Titouan Claudet, comment avez-vous vécu la remise de la prestigieuse distinction de Pâtissier de l’année au GaultMillau 2025 pour vous-même et pour The Woodward ?
T.C. : Forcément avec beaucoup de joie et de fierté. J’en ai rêvé et j’ai encore de la peine à y croire. Nous travaillons dur tous les jours avec les équipes pour offrir des émotions à nos clients, à l’hôtel, à l’Atelier Robuchon, au Jardinier et dans notre boutique, le Comptoir Woodward à la rue Neuve-du-Molard. Cette distinction est une superbe mise en avant, surtout en Suisse où la pâtisserie ne bénéficie pas de la même aura qu’en France.
Est-ce un rêve d’enfant qui se concrétise ?
T.C. : Je dirais plutôt un rêve d’adulte. Enfant, je me voyais avocat ou psychologue. Dès 15 ans, j’ai commencé à m’intéresser à la cuisine. Dans la famille, personne n’exerce un métier en lien avec la restauration. Mes parents craignaient que ce ne soit une lubie d’adolescent. J’ai donc poursuivi mes études et passé un bac économique et social. Puis je me suis inscrit à l’école hôtelière où j’ai obtenu un BTS en hôtellerie restauration, option art culinaire, art de la table et service. Je n’ai en revanche pas suivi d’apprentissage, ni en cuisine, ni en pâtisserie.
Quand avez-vous eu le déclic ?
T.C. : C’était à 21 ans, lors d’un stage aux côtés de Benoît Charvet (ndlr : élu pâtissier de l’année en 2013 et sacré champion du monde des desserts glacés en 2018) au Relais Bernard Loiseau. Je l’ai suivi chez Georges Blanc en tant que commis. Cette rencontre a été cruciale pour moi. J’ai appris le côté technique, carré, maîtrisé de la pâtisserie où presque tout doit être anticipé, contrairement à la cuisine où il y a toujours une part d’effervescence au moment du coup de feu. Par la suite, j’ai œuvré dans des restaurants étoilés, notamment au SarKara, à Courchevel et chez Anne-Sophie Pic à Lausanne.
Comment définiriez-vous votre pâtisserie ?
T.C. : J’aime les desserts régressifs, réinventer un riz au lait, une poire Belle-Hélène, une pêche Melba… Pour moi, le bonheur est dans la simplicité.

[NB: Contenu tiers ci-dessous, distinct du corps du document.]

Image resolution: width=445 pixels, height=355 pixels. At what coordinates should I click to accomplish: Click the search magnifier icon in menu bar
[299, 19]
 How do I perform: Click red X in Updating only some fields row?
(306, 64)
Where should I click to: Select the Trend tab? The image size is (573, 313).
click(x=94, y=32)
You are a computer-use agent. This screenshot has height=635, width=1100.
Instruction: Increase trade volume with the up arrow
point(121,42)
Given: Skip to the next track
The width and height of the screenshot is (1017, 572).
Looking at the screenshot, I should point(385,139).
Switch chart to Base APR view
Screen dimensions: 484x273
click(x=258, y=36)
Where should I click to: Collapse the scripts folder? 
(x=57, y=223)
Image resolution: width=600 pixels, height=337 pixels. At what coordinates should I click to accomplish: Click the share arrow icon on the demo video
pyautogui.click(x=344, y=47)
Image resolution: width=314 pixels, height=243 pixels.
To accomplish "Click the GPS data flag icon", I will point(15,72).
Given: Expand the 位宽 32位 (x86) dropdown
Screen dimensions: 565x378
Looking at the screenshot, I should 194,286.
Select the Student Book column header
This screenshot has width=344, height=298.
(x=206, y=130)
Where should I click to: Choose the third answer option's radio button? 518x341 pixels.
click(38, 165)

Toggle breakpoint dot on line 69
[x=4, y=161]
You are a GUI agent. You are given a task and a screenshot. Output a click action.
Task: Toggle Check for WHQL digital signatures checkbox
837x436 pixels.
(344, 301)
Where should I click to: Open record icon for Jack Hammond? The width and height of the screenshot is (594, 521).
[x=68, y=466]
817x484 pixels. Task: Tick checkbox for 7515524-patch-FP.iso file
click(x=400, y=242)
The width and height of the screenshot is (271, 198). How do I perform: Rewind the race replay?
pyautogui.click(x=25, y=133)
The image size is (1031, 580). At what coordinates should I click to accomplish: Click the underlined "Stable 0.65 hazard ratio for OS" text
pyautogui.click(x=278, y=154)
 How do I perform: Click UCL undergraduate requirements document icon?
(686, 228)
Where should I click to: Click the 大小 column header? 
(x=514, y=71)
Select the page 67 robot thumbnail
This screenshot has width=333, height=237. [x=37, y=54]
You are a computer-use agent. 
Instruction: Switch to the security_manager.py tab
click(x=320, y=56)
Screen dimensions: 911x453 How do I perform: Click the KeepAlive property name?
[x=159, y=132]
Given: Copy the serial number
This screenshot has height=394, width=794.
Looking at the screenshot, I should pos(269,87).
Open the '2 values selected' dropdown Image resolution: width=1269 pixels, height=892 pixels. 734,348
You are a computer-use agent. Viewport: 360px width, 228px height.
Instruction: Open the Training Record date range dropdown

Je réfléchis toujours mes compositions en triangle, avec un élément principal et deux autres qui gravitent autour, comme des épices ou un agrume. Je n’utilise pas plus de trois aromatiques par dessert et les décline ensuite sous différentes textures.
Où trouvez-vous l’inspiration pour créer de si beaux visuels dans l’assiette ?
T.C. : Quand nous avons ouvert l’hôtel, et comme j’ai un esprit très carré, j’ai travaillé avec des pochoirs pour réaliser des formes géométriques facilement démultipliables pour les desserts sur assiettes. C’est devenu un peu ma marque de fabrique. Pour le reste, je me laisse inspirer par l’art, les objets, le paysage ou encore le lac.
Comment êtes-vous arrivé à Genève ?
T.C. : À 27 ans, je cherchais un nouveau challenge. C’est sur les réseaux sociaux que j’ai rencontré Olivier Jean, Chef exécutif de The Woodward. L’idée de travailler dans un hôtel avec deux restaurants qui ambitionnaient de figurer dans les guides m’a tout de suite tenté. Pour moi, c’était un fabuleux défi. Je ne m’attendais pas à être Chef pâtissier à 27 ans. J’ai travaillé d’arrache-pied, sans rien lâcher pour être à la hauteur de la chance que l’on m’a donnée, de la confiance qu’on m’a accordée et de la liberté de créer dont je bénéficie au quotidien.
Beaucoup de pâtissiers et chocolatiers français en Suisse travaillent avec un grand couverturier de l’Hexagone. Pas vous. Pourquoi ?
T.C. : J’ai d’emblée fait le choix d’utiliser des produits suisses, comme le chocolat Felchlin, qui est d’une très grande qualité. Le beurre est suisse aussi, tout comme le sucre, la farine et les fruits que nous travaillons au fil des saisons, à quelques exceptions près. Nos œufs viennent de la ferme du Lignon. Nous avons la chance de travailler avec un excellent primeur qui nous propose toujours la meilleure qualité et est à notre écoute en permanence.
Une dernière question un brin indiscrète. Vous mesurez 1 m 97, pesez 82 kilos, et pourtant votre quotidien est fait de sucre, de beurre, d’œuf, de farine, de chocolat, de crème, de fruits. Quel est votre secret ?
T.C. : J’essaye de manger équilibré et je fais aussi du sport, parfois très tôt le matin, ce qui me permet de garder la forme.